▶ _Exercise description_
Take each line of the material that includes "will" and copy it.

-- Provided records follows --

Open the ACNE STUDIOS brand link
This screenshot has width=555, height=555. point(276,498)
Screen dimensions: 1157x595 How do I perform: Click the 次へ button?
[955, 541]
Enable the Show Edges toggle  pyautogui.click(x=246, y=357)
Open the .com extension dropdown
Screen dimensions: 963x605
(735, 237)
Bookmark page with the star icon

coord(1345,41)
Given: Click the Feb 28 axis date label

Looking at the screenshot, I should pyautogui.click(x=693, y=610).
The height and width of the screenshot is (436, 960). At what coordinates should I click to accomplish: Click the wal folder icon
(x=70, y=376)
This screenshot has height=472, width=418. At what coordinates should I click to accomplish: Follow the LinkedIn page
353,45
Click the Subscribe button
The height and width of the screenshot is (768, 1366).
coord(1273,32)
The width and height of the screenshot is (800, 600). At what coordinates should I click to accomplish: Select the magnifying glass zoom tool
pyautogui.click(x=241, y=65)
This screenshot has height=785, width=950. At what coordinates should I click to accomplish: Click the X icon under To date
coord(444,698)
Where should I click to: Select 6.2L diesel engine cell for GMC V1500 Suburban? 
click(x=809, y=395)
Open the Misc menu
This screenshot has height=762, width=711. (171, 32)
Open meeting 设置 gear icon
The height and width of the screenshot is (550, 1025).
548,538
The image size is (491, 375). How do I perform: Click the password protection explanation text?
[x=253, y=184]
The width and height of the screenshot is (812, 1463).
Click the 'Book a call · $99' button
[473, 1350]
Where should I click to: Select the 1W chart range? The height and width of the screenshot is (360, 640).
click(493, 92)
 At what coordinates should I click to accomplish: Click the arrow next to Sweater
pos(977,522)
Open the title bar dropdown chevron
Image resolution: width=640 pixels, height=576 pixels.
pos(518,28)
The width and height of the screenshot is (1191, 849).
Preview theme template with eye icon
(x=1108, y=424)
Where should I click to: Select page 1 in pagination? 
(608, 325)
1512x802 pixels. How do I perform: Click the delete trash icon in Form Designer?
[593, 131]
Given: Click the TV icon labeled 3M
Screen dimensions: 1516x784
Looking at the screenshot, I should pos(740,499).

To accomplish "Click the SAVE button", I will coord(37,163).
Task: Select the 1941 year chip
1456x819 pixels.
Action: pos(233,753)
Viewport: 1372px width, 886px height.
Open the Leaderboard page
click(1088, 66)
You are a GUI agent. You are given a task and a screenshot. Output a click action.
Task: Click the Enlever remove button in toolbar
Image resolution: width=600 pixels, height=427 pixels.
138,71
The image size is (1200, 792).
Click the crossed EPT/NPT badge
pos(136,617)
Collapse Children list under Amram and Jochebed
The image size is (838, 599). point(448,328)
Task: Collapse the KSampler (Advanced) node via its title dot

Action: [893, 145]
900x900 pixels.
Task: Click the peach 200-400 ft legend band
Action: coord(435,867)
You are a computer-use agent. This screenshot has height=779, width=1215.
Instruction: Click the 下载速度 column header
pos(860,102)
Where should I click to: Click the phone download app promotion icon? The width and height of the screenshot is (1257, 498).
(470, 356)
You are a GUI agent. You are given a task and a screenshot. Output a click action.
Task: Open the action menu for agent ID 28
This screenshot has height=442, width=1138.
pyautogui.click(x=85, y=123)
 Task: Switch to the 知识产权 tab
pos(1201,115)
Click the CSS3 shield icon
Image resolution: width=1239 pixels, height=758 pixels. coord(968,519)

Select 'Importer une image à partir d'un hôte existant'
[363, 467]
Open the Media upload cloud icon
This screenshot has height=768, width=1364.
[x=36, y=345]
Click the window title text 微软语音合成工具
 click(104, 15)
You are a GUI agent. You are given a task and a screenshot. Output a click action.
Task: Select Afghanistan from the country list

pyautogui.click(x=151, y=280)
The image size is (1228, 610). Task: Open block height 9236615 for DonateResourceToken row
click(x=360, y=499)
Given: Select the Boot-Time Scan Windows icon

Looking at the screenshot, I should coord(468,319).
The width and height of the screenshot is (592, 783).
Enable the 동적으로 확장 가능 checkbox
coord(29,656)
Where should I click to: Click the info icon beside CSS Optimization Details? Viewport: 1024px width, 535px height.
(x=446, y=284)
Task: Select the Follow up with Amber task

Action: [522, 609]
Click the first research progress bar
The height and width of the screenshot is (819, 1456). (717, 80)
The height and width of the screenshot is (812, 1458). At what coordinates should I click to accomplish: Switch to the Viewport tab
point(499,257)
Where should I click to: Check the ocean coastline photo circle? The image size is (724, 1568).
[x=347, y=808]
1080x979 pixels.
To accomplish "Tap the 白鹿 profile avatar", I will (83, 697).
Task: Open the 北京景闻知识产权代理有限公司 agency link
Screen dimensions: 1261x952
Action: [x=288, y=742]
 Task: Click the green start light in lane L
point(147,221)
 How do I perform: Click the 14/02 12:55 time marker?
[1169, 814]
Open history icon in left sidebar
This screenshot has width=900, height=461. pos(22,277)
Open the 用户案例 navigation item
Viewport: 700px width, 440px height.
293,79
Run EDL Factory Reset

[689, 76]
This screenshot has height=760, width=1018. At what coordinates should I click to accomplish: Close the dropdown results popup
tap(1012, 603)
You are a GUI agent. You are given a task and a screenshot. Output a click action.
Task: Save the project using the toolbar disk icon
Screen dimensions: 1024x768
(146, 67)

-- Provided records concluded --

▶ _Output_
To accomplish "Click the SAVE button", I will coord(37,163).
To accomplish "Tap the 白鹿 profile avatar", I will (83, 697).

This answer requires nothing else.